Se há uma conclusão primeira a tirar deste imbróglio jurídico que atravessa o futebol português, é que, olhando o comportamento de Benfica, Vitória de Guimarães e Paços de Ferreira, escusam de voltar com o choradinho do desportivismo e coisas dessas. A partir de agora, é a lei do vale tudo. Sem pergaminhos, nem vergonha, nem parentes na lama.
3. Uma réstea de pudor e de bom-senso levou a maioria dos clubes a recusar o «diktat» justiceiro que Ricardo Costa preparou para se tornar numa espécie de ASAE dos clubes. O código de sanções e o sistema de julgamento sumário e condenações que preparava, torná-lo-iam rapidamente a pessoa e entidade mais poderosa de todo o futebol português, com poderes de despromover ou extinguir, simplesmente, qualquer clube, a seu belo-prazer. Num clima de intimidação e coacção jamais vistos, tentou-se criar a ideia de que quem não aprovasse aquele código terrorista, era porque estava do lado «sujo» do futebol português. Armado em virgem indignada, o Dr. Paulo Gonçalves, advogado do Benfica (e que antes trabalhou para o Boavista, no auge do «sistema», e antes para o FC Porto, sempre pela mão de José Veiga), ficou indignado com a reprovação do «diktat». Mas, se pensasse um bocado no assunto, veria que, por exemplo, o novo crime de «tráfico de influências», proposto pelo Dr. Ricardo Costa, aplicava-se que nem uma luva àquela conversa em que o presidente do Benfica negoceia com Valentim Loureiro a escolha de um árbitro para determinado jogo do seu clube. Estivesse o código em vigor e aplicado por igual a todos, só à conta desse telefonema, o Benfica estaria agora na Liga Vitalis…
n'A BOLA de 15Jul2008
fonte: "All Dragons fórum"
Viva !
ResponderEliminarConcordo globalmente com o artigo.

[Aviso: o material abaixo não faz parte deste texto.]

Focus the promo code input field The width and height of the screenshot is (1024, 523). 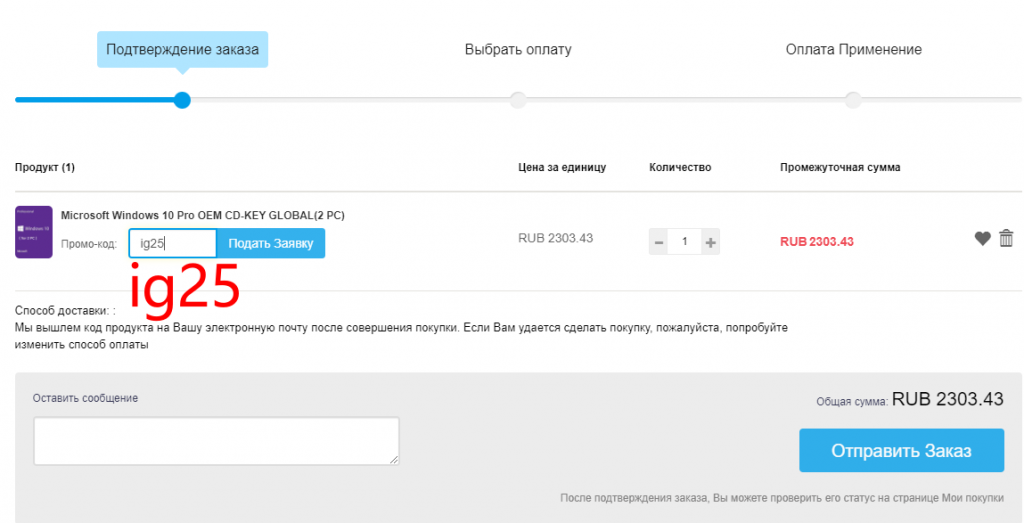172,243
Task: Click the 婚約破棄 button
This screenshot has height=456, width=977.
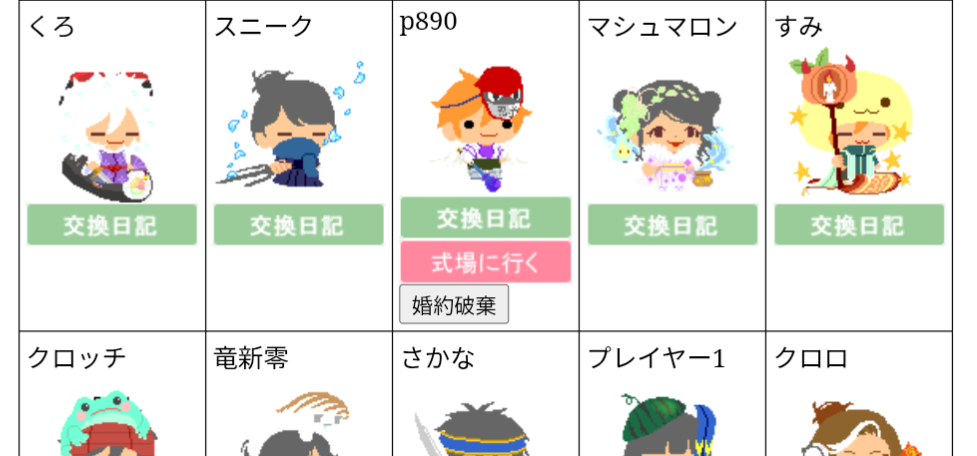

Todavia, parece-me que o "caso" Webster não é novo. Já tem dois anos. Paralelamente, o jogador de futebol tornou-se um assalariado como ( ou quase ) qualquer outro desde Janeiro de 2008. Goza da possibilidade de deixar o seu clube, fora do período de estabilidade, contra o pagamento dos salários que faltam entre a data de ruptura do contrato e o fim de este último.
O tas , há que lembrar, salvo erro meu, deu razão a Webster contra o seu clube Hearts. E, assim, Webster só pagou o saldo dos seus salários ( 200 000 ) até ao fim do seu contrato.
Vamos ver o que fará a fifa que parece temer acordos entre clubes e jogadores que beneficiam desta nova liberdade.
É que claro que a sentença arbitral Webster é um tsunami que toca o sistema das transferências.
Sairão, certamente, vencedores os jogadores e os clubes formadores.
E Viva o Porto !
Mais uma crónica do MST que se saúda... pela 2ª vez consecutiva, não pede demissões na SAD, nem do próprio Caldeira!
ResponderEliminarAliás, deste último, quer-se goste ou não, este MST e muitos outros, devem-lhe um pedido de desculpas públicas por terem sido tão «ratos» na hora do aperto!
Não me interessa se ele é bom ou não, se é comissionista ou não, se é pró-sul-americanos ou não... muita desta vitória, deve-se a ele e como tal, agora estou para ver onde é que «eles» que tanto falavam, pediam e exigiam, estão agora? caladinhos e com a viola bem guardada no saco.
Não obstante, contínuo a ser um admirador incondicional dos escritos do MST... uma coisa, não interfere com a outra!!!